No, I thought you were referring to standard runtime analysis tools, which instead of analysing the machine code, simply run it, measuring the time taken, sampling the instruction pointer.
On superscalar processors, C's sequence points (in the presence of side effects) mean that the pipelines are not fully utilized, especially for simple code.
I would like to mark code so the compiler gets to ignore the order of side effects, and thus sequence points altogether, and try its hardest (even use extraordinary amounts of time) to optimize these rare code sequences.
Also, parallelism would look at functional blocks and it's not clear if that's what you are referring to by operation.
I am referring to parallelism; specifically, instruction-level parallelism on superscalar architectures, not thread- or process-based parallelism, for chunks of code whose order of execution or order of side effects are irrelevant for the correctness of the program; that being up to the programmer, and not for the compiler to detect.
(I do not know how much you know about the subject, and anyway always try to write in a way that keeps anyone interested in the subject along with the ride. So, please do not read my tone as condescending or anything. I have no subtext, me no English wrote that good.)
A secondary use case is to interleave unrelated operations because their order and side effects is irrelevant, typical in initialization. There, the intent is for the compiler to choose how to implement the machine code;
I'm a little lost here. Instruction sequencing (which includes scheduling, dependencies, instruction groups, available execution units, store queues etc) are considered during optimization.
Yes, but the first problem occurs at the higher stage. For example, how do you tell the compiler that you have two or more program sequences that may be executed in any order, even simultaneously (instruction-level parallelized on superscalar architectures, not using different threads of execution)?
The secondary issue is that when you have a very hot (takes much of the total CPU time) set of e.g. mathematical operations, there are many different ways to turn that sequence of operations into machine code. Brute-force, i.e. trial and error, method applied to the entire program would make the compiler insufferably slow, but it might be worth it to spend such efforts for specifically marked blocks of code. I'm not even sure how one would implement such an optimizer, but I'm pretty sure it'd have to include generating variants of the relevant abstract syntax tree, and so on.
The mechanism used for this could be used to e.g. tell the compiler that code that does graphics using single precision floating point numbers does not need to be fully IEEE-754 compliant (only finite normal values, and larger than 0.5ULP error allowed), while some other code doing e.g. statistics in the same compilation unit does need to. (I know: why you'd have them both in the same compilation unit in the first place? but this is just the example that popped in my mind.)

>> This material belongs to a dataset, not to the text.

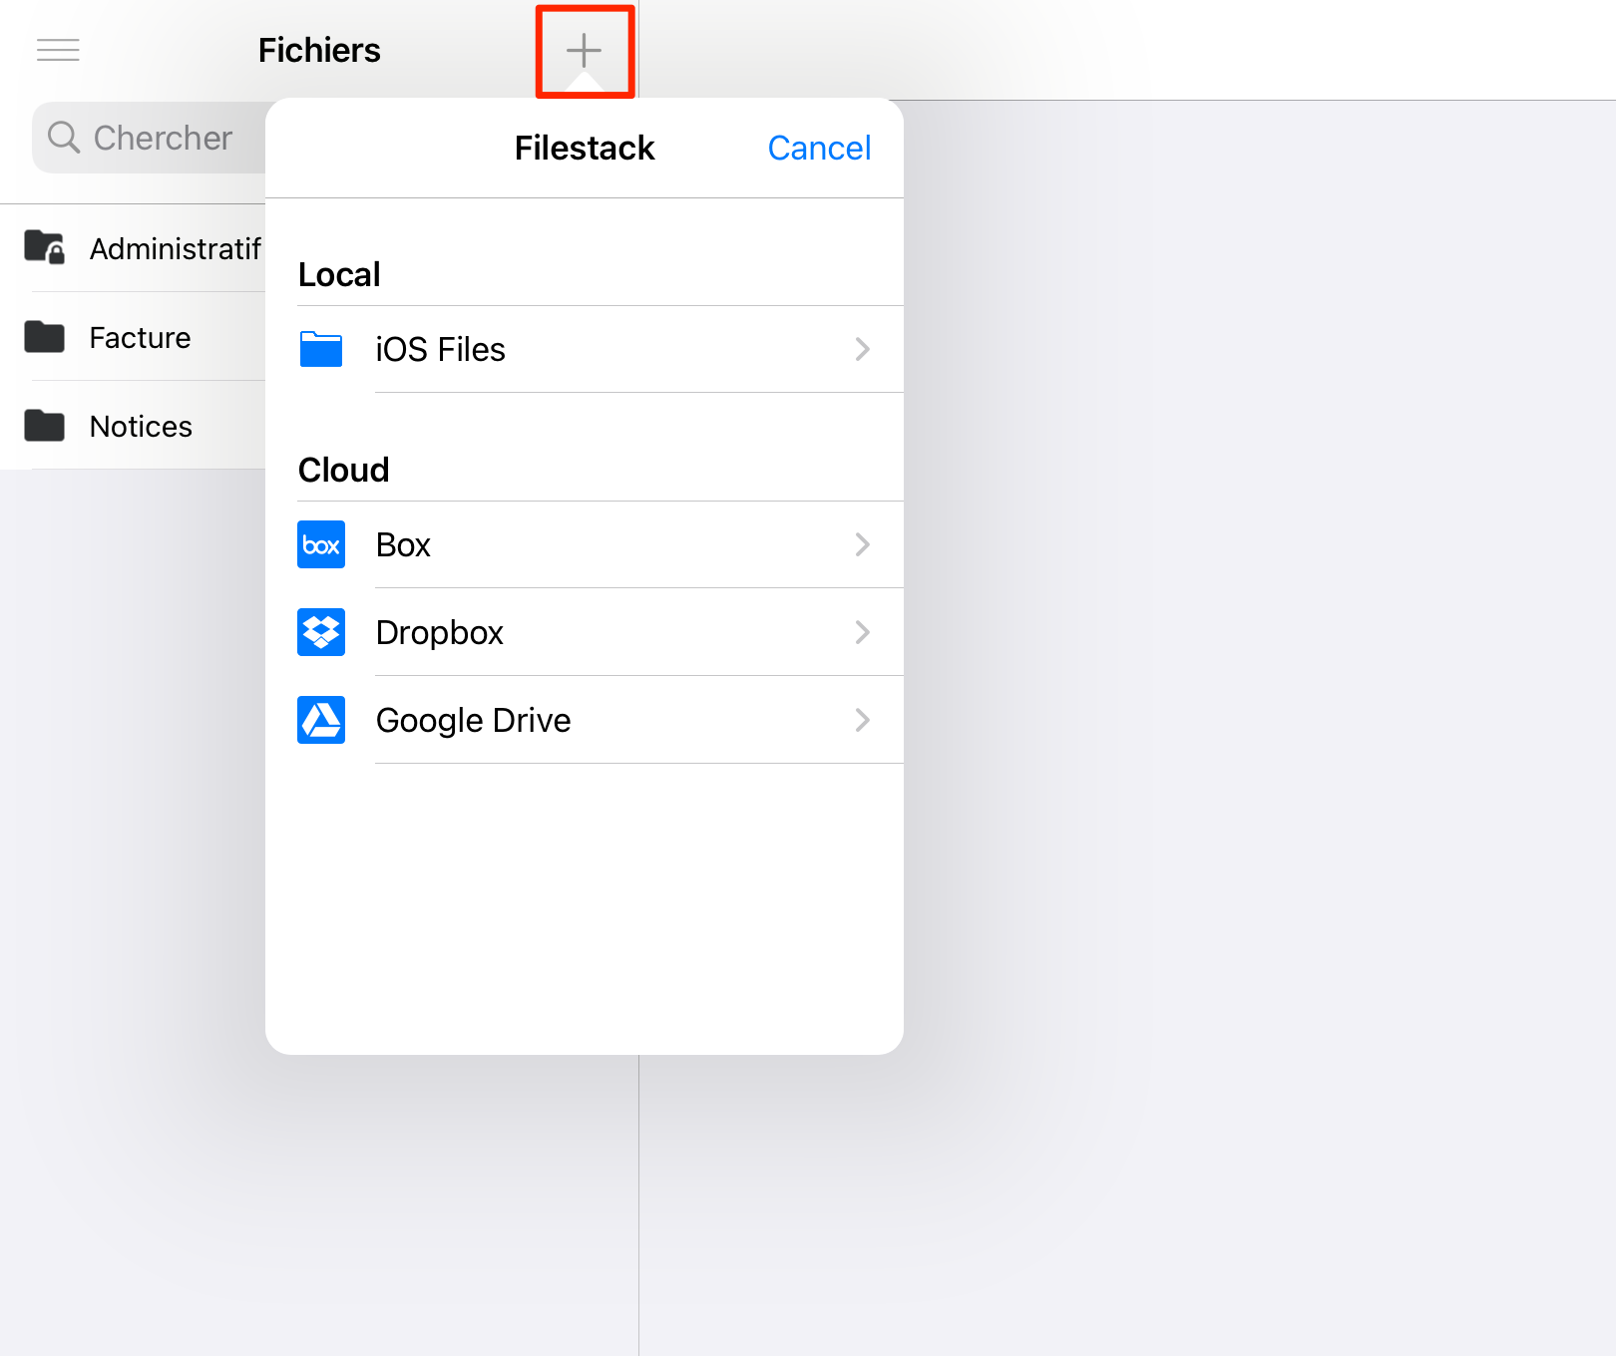Click the search magnifier icon
Viewport: 1616px width, 1356px height.
coord(64,138)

Neither of these involve branches (conditionals sometimes yes, but only very rarely branches), so runtime profiling is useless here.

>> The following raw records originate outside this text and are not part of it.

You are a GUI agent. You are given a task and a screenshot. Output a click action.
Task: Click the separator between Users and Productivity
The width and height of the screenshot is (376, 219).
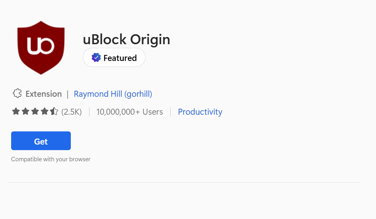coord(171,112)
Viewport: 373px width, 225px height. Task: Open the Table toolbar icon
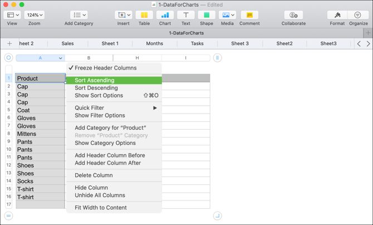pyautogui.click(x=144, y=15)

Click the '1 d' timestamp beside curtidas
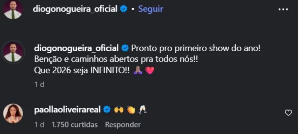39,125
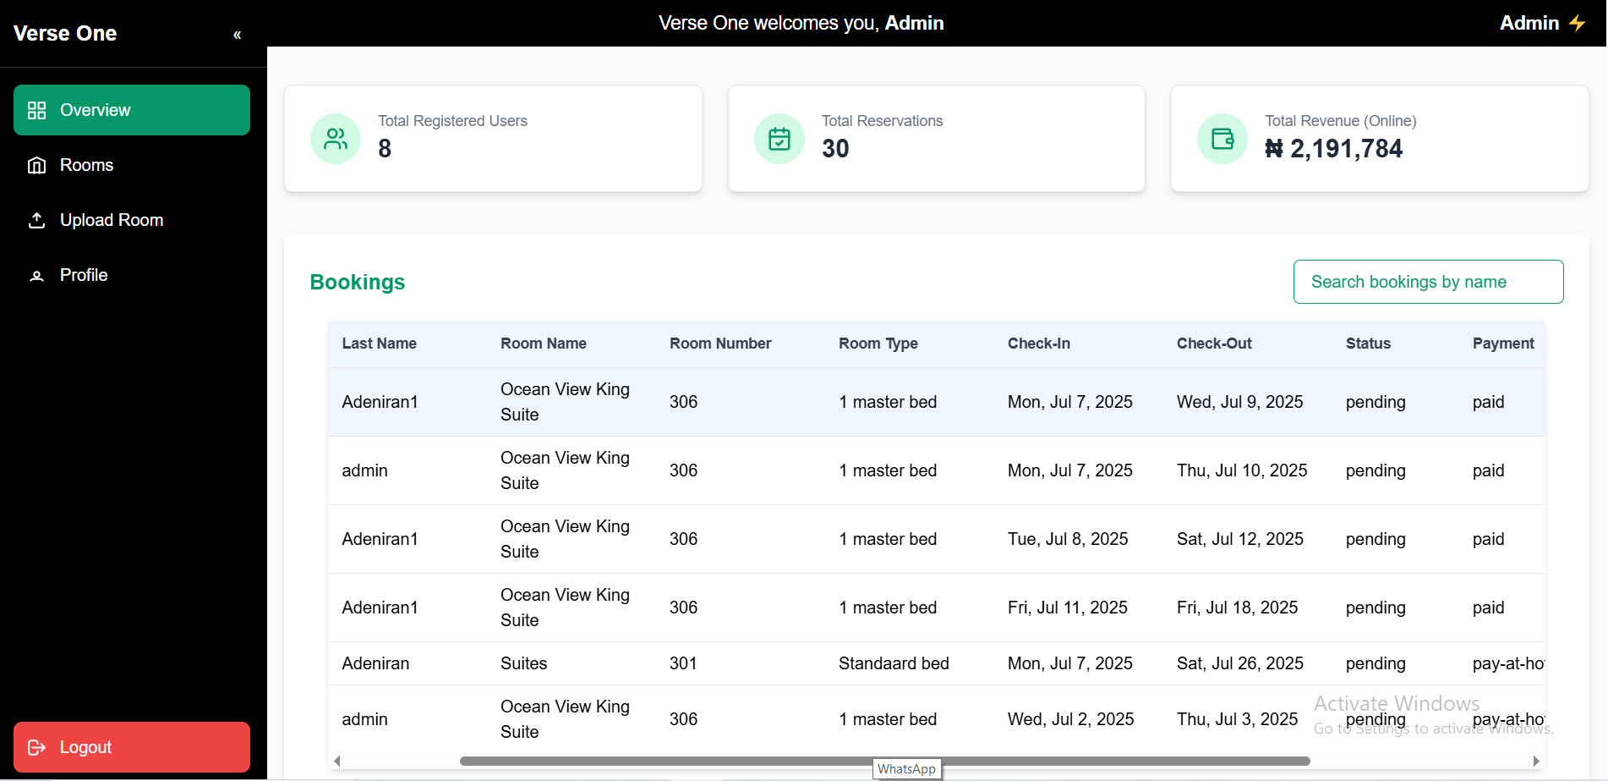Click the lightning bolt icon beside Admin
The width and height of the screenshot is (1608, 781).
pyautogui.click(x=1578, y=23)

Perhaps, but as I said my use/interest of FPDR was primarily to look at branching. Run-time analysis can provide a lot more insight than that use case even tho it is not feed back to the optimizer.
Sure, I didn't mean to imply it is not useful; again, just that run-time analysis in this particular case shows that the block(s) of code at hand are indeed very "hot", with well over 50% of the CPU time spent there.
Optimization is kind of a funny problem: trying to find an efficient expression, without using excessive resources (especially time) while doing so. There are some very rare, often complex but branchless, chunks of code I'd like the compiler to go beast-mode on when generating the code, because I already know that the CPU will spend most of its time in those particular chunks of code, no matter what the dataset.
I wonder how many optimization methods have been deemed un-applicable, because they were deemed too slow in practice? Or how many have not been explored, because they are known to not scale well enough to be practical?